Students of the École supérieure de ballet du Québec perform in a tribute to Ludmilla Chiriaeff
Ce spectacle annuel pour l'École supérieure, conçu par Bissonnette, reflétait l'étendue des passions de Chiriaeff pour la danse. Une pièce mystique de Fernand Nault intitulée « O Fortuna » menait le programme. Sur une partie de « Carmina Burana », elle invoquait le rôle de la Fortune dans la définition du destin. Vient ensuite une œuvre charmante de Monik Vincent, experte en danse de caractère, chorégraphe et membre de longue date du corps professoral, intitulée d'après la chanson « Moi, mes souliers » de l'auteur-compositeur-interprète québécois bien-aimé Félix Leclerc. Le public chantait et applaudissait ; il y avait une joie immense dans la salle pendant que les enfants dansaient. Les paroles semblaient comme par magie concrétiser l'histoire de Ludmilla elle-même.
Moi, mes bonnes vieilles chaussures ont beaucoup voyagé
Ils m'ont transporté de l'école à la guerre
Avec mes chaussures à clous j'ai traversé
Le monde et sa misère.
Moi, mes bonnes vieilles chaussures traversaient les champs
Moi, mes bonnes vieilles chaussures ont piétiné la lune
Puis mes bonnes vieilles chaussures ont dormi avec les fées
Et j'en ai fait danser plus d'un.
Moi, mes souliers ont beaucoup voyagé
Ils m'ont porté de l'école à la guerre
J'ai traversé sur mes souliers ferrés
Le monde et sa misère.
Moi, mes souliers ont passé dans les prés
Moi, mes souliers ont piétiné la lune
Puis mes souliers ont couché chez les fées
Et fait danser plus d'une.
Le reste du programme comprenait un extrait délicieux du Lac des cygnes, une courte pièce de Chiriaeff elle-même, une partie du Continuum de Grand-Maître, déjà mentionné, Les Héritières , de la chorégraphe canadienne contemporaine Anne Plamondon, et une émouvante pièce finale de Sophie-Estel Fernandez, Il me reste un pays , basée sur un poème de Gilles Vigneault, ami et collaborateur de Chiriaeff. Entre chaque pièce, il y avait un interlude avec une danseuse de caractère jouant le rôle de Chiriaeff, accompagnée de sa voix enregistrée dans les archives de Radio-Canada. Elle parlait de ses moments clés pendant la guerre, de sa famille, de son amour de l'esprit et de la campagne franco-canadiens.

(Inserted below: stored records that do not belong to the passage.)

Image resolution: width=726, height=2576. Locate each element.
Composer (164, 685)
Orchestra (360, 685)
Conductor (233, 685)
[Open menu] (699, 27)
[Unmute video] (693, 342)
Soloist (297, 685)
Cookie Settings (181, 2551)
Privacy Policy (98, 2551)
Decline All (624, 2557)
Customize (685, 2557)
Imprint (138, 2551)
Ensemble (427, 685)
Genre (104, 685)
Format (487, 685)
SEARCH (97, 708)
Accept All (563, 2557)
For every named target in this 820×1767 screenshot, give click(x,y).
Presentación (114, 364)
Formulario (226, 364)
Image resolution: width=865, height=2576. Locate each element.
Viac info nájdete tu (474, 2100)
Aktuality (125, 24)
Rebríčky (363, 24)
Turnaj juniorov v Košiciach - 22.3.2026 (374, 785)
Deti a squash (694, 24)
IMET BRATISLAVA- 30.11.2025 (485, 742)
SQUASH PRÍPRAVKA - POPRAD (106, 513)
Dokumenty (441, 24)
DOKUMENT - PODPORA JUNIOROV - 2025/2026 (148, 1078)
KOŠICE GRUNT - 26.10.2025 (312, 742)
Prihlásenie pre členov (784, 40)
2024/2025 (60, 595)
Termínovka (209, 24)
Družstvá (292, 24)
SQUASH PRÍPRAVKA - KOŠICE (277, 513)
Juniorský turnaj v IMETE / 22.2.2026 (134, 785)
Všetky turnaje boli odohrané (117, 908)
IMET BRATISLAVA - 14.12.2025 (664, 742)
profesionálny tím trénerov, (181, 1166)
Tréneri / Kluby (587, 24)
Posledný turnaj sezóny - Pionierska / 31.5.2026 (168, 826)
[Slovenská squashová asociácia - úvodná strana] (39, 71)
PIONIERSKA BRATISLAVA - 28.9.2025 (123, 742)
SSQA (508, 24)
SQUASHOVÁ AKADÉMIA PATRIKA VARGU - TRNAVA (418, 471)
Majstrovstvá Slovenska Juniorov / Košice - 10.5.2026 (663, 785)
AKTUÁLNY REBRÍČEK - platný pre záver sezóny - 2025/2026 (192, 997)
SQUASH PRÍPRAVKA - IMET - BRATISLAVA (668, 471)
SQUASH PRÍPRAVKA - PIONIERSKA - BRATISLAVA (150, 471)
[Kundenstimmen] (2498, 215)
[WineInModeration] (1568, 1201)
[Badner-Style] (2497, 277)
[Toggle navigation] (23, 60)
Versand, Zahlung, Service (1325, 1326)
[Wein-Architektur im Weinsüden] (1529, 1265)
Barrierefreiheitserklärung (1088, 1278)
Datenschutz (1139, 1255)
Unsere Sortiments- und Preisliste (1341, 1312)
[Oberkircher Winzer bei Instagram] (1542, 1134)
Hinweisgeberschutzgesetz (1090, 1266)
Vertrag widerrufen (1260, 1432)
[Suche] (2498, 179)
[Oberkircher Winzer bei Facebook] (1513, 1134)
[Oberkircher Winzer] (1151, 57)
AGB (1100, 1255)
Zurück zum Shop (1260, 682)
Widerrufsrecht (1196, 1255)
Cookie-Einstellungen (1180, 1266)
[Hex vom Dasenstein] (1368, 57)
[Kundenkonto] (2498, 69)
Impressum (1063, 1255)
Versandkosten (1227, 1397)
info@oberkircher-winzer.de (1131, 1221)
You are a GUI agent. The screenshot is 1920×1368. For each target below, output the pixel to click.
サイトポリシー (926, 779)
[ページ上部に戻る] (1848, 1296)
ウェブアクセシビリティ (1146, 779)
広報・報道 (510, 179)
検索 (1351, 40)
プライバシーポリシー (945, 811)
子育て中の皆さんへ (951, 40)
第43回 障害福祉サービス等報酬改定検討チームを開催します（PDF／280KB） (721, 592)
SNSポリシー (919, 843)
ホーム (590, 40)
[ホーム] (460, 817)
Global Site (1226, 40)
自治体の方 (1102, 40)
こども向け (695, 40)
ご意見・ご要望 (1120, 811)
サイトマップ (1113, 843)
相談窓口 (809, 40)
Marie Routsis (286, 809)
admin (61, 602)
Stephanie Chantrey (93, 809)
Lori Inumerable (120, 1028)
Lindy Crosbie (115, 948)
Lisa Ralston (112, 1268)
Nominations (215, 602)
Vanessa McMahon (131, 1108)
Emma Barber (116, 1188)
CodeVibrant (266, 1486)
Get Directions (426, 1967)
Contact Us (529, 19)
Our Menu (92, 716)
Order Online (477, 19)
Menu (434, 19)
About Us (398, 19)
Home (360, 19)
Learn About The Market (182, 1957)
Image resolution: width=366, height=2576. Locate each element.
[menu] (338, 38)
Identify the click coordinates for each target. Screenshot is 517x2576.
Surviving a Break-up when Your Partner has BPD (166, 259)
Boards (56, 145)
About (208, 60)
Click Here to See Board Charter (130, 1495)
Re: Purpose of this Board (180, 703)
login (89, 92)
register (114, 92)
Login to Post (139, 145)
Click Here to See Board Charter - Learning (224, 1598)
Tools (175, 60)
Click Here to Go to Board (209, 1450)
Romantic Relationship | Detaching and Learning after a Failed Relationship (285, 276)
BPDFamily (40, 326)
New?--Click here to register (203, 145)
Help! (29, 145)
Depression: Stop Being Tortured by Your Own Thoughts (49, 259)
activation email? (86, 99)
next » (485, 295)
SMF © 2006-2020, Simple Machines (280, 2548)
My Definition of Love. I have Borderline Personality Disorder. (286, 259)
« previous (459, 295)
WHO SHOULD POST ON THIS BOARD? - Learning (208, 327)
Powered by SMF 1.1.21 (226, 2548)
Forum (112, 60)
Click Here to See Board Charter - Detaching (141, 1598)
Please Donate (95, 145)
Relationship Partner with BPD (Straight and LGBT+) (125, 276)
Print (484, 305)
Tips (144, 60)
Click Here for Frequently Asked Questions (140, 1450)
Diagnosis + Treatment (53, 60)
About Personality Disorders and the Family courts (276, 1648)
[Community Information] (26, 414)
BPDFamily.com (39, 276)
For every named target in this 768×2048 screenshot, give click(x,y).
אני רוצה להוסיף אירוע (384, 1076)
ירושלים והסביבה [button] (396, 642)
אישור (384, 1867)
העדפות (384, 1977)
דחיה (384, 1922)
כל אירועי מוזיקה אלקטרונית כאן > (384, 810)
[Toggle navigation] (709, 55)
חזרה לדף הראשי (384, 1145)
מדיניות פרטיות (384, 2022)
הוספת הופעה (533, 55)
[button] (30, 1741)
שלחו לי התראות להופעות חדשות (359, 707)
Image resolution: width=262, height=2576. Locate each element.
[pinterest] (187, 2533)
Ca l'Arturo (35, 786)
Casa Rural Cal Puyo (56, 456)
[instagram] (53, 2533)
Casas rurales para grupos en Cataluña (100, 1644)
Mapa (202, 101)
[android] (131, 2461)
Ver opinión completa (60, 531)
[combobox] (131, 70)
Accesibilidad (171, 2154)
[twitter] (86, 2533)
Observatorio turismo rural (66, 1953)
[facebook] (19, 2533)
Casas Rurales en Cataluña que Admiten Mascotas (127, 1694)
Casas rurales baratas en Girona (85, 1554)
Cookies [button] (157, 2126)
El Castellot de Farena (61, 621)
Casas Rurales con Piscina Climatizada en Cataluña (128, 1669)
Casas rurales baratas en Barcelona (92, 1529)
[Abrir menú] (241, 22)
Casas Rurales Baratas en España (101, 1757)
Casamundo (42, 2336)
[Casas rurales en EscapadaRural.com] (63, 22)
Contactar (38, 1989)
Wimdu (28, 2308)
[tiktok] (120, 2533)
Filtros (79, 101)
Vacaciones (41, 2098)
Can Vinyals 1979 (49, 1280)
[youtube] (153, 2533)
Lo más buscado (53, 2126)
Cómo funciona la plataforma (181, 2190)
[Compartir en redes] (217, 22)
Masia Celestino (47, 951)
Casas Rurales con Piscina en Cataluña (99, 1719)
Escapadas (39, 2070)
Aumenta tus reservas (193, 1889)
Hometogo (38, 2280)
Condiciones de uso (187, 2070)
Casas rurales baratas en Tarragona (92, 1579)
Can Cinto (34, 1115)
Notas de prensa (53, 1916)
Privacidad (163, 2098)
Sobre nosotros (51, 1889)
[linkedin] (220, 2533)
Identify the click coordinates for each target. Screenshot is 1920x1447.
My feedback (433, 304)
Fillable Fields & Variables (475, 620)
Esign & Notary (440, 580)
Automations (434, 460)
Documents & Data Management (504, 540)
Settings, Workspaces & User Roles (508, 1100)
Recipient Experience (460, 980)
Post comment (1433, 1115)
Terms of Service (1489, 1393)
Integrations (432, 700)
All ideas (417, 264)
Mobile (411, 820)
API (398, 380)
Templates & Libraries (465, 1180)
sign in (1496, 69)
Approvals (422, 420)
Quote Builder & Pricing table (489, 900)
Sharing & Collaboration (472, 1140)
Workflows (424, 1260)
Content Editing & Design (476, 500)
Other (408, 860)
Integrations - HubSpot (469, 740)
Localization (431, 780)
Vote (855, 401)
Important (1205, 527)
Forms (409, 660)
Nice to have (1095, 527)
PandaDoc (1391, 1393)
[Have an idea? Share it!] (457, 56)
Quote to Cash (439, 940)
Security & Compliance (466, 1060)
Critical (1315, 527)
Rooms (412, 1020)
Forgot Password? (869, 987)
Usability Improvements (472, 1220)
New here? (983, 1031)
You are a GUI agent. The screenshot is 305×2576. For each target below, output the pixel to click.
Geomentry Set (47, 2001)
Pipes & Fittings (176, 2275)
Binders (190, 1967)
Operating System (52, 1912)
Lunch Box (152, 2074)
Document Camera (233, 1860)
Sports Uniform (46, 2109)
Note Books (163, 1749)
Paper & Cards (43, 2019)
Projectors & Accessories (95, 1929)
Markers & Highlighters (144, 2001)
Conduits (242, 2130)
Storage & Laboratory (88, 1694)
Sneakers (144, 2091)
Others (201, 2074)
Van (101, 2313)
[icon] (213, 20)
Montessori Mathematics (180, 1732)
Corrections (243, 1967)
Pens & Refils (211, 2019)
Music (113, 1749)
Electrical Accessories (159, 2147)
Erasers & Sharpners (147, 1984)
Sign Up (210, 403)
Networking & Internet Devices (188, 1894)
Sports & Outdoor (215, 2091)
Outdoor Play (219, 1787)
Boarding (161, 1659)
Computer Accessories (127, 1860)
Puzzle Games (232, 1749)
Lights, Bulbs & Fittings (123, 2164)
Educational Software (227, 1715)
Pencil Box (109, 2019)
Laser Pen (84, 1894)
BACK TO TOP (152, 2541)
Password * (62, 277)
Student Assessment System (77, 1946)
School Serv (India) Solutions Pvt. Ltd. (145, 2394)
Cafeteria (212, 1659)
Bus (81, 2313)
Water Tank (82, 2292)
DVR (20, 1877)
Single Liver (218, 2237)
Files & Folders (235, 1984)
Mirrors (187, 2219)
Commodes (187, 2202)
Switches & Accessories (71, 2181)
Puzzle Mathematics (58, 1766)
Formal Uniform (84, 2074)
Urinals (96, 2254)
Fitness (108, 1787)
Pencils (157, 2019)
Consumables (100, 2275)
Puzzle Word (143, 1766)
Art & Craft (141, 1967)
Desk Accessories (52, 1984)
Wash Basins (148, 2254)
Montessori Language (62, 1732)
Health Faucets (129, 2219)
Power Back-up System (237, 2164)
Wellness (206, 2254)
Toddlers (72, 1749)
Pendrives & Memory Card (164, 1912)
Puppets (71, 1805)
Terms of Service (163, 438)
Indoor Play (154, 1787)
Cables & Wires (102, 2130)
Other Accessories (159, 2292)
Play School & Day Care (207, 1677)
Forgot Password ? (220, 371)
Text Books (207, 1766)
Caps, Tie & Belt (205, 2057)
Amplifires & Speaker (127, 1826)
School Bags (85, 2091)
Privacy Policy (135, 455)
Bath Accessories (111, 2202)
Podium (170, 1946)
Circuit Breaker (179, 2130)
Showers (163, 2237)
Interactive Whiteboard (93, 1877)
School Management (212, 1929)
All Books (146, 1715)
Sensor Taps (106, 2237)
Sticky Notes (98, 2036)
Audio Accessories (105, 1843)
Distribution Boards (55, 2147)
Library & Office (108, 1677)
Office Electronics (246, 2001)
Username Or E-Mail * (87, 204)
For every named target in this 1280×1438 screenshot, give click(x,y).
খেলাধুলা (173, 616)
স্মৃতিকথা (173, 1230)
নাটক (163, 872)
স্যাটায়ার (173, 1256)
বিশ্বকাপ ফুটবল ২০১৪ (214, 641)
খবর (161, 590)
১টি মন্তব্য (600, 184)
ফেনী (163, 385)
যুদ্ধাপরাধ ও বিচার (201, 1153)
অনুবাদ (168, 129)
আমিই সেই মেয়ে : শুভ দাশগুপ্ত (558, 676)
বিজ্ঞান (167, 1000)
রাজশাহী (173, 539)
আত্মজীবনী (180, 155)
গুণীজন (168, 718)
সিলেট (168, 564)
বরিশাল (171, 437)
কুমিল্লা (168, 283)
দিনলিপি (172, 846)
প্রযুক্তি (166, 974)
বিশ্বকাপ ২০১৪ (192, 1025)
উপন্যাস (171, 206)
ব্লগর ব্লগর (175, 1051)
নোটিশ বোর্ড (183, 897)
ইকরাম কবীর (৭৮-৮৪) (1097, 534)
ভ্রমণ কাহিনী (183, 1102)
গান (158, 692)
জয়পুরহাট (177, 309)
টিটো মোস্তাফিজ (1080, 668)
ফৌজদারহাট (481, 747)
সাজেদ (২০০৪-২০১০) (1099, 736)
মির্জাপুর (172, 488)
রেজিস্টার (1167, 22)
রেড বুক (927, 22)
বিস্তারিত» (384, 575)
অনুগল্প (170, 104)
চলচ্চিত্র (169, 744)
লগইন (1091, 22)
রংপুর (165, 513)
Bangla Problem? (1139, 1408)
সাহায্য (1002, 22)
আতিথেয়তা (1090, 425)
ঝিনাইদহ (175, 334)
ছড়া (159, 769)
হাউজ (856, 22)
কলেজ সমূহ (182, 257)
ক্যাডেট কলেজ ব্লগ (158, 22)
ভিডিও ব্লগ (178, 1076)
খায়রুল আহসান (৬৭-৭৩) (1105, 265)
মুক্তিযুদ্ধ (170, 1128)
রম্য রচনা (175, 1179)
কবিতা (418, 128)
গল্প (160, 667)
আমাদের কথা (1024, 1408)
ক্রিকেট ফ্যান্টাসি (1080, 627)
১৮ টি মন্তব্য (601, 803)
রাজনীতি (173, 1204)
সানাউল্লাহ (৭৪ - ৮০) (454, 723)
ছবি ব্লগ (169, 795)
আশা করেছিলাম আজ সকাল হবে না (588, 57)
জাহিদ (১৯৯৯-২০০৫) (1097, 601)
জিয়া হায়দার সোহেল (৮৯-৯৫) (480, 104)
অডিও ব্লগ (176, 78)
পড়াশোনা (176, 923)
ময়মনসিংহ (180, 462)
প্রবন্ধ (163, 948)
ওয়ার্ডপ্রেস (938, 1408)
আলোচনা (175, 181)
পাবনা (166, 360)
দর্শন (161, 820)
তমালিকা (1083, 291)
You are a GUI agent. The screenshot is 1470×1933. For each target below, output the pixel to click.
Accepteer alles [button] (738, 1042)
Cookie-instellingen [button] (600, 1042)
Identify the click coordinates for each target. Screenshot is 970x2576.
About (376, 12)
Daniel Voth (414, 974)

La fierté du public franco-canadien était palpable tout au long du programme, et les cris de « Brava! » ont retenti à maintes reprises, tout au long de la représentation et à la fin, lorsque tout le monde s’est levé.
Les Grands Ballets Canadiens présenteront « Ludmilla », un hommage à l’audace et à l’esprit visionnaire de Ludmilla Chiriaeff , à La Salle Wilfrid-Pelletier de la Place des Arts, à Montréal du 24 au 26 octobre 2024.